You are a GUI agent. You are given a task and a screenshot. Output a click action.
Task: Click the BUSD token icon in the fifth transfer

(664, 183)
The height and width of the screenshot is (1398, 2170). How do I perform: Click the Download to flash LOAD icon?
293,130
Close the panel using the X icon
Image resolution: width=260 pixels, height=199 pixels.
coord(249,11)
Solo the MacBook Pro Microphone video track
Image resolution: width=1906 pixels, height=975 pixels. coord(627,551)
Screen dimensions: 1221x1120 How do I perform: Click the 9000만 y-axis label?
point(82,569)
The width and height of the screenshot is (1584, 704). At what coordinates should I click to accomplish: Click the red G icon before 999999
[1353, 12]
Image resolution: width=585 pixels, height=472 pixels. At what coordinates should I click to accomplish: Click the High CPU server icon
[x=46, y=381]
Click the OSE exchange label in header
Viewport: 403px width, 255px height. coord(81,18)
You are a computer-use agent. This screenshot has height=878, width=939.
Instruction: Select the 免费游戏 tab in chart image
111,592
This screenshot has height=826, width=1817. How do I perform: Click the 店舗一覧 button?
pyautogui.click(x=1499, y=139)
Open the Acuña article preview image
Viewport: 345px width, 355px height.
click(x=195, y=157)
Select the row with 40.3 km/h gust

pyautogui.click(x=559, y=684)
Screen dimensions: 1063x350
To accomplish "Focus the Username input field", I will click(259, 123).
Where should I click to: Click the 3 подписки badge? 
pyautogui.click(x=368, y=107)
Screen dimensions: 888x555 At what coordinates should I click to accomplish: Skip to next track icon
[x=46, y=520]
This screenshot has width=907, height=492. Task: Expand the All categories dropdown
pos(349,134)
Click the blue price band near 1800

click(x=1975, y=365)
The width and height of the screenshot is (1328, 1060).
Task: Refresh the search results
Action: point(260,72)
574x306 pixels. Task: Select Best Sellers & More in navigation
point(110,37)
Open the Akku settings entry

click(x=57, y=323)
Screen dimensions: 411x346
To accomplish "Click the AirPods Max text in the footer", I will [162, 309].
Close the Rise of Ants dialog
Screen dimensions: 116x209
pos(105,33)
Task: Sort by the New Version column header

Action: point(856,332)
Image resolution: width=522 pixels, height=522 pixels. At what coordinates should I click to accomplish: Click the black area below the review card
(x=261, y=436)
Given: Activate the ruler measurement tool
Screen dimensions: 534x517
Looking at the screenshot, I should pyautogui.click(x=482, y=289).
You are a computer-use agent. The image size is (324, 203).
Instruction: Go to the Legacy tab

---------------

> **Zu erledigende Aufgabe**
Gib aus den Datensätzen oben die Zeilen unverändert wieder, beginnend mit der Zeile mit „Close the panel using the X icon“ und weiter bis einschließlich der Zeile mit „Action: point(260,72)“.

> **Richtiges Ergebnis**
Close the panel using the X icon
Image resolution: width=260 pixels, height=199 pixels.
coord(249,11)
Solo the MacBook Pro Microphone video track
Image resolution: width=1906 pixels, height=975 pixels. coord(627,551)
Screen dimensions: 1221x1120 How do I perform: Click the 9000만 y-axis label?
point(82,569)
The width and height of the screenshot is (1584, 704). At what coordinates should I click to accomplish: Click the red G icon before 999999
[1353, 12]
Image resolution: width=585 pixels, height=472 pixels. At what coordinates should I click to accomplish: Click the High CPU server icon
[x=46, y=381]
Click the OSE exchange label in header
Viewport: 403px width, 255px height. coord(81,18)
You are a computer-use agent. This screenshot has height=878, width=939.
Instruction: Select the 免费游戏 tab in chart image
111,592
This screenshot has height=826, width=1817. How do I perform: Click the 店舗一覧 button?
pyautogui.click(x=1499, y=139)
Open the Acuña article preview image
Viewport: 345px width, 355px height.
click(x=195, y=157)
Select the row with 40.3 km/h gust

pyautogui.click(x=559, y=684)
Screen dimensions: 1063x350
To accomplish "Focus the Username input field", I will click(259, 123).
Where should I click to: Click the 3 подписки badge? 
pyautogui.click(x=368, y=107)
Screen dimensions: 888x555 At what coordinates should I click to accomplish: Skip to next track icon
[x=46, y=520]
This screenshot has width=907, height=492. Task: Expand the All categories dropdown
pos(349,134)
Click the blue price band near 1800

click(x=1975, y=365)
The width and height of the screenshot is (1328, 1060).
Task: Refresh the search results
Action: point(260,72)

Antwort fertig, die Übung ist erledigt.